- Jul 24, 2021
Today, Google researchers have gone on to open-source a speech recognition data set for enhancing their DIY AI projects. This open-sourcing will give the AI-enthusiastic DIY makers more tools for creating basic voice commands for various smart devices.
The Speech Commands dataset is an accumulation of 65,000 utterances of 30 words for the training of the AI models. It is created by the AIY and Tensorflow teams of Google.

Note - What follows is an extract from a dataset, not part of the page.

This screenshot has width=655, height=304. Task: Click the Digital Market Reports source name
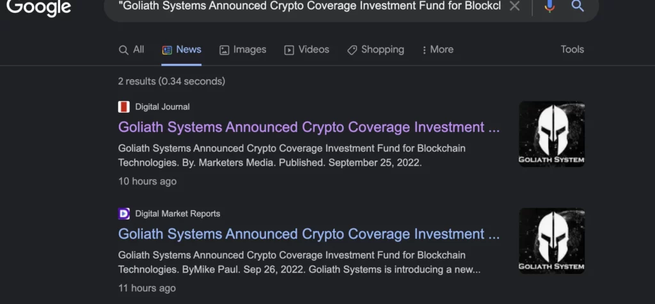(177, 214)
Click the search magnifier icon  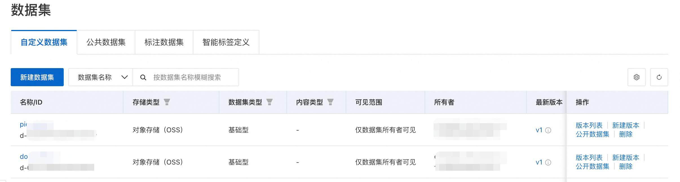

On the other hand, AIY Projects of Google was launched in May 2017. The aim of this initiative is to provide support to DIY makers who are interested in AI. The project starts launching a line of reference designs with a smart speaker in a cardboard box and speech recognition.
Related to this, a blog post was written by Pete Warden, a software engineer of Google Brain. In the post, he revealed that they also open-sourced the infrastructure that they used for creating data. They intend for the communities to use the infrastructure and create their individual versions. This will cover the undeserved applications and languages.
According to Warden, more variations and accents are constantly shared with the project. This broadens the dataset for DIY AI, which would have never been restricted within contributions by thousands only.
In fact, this DIY AI dataset allows you to add your voice to Speech Commands, unlike other datasets. All you need is to visit the AIY Projects website and go to the speech portion. After that, you will automatically be invited for short recordings of 135 simple words, and a series of numbers and names.
DIY AI Exclusions in the dataset
The concerned project isn’t yet into representing all communities in terms of gathered voice samples. Therefore, certain models may not yet understand the voice of every user. Similarly, while providing a voice command to a device, certain local dialects and slangs have remained excluded from some groups.
In regards to that, Stanford AI researchers came across an interesting stat. A language identifier NLP (neuro linguistic programming) called Equilid is trained on Urban Dictionary and Twitter. The observation states that Equilid is more accurate than the identifiers trained with texts excluding users based on race, age, and way of talking.
Even, Equilid was found more precise than CLD2 of Google as well. Further academic tests on speech recognition tools concluded that the most used NLP tools are yet to be savvy in understanding Afro-American users.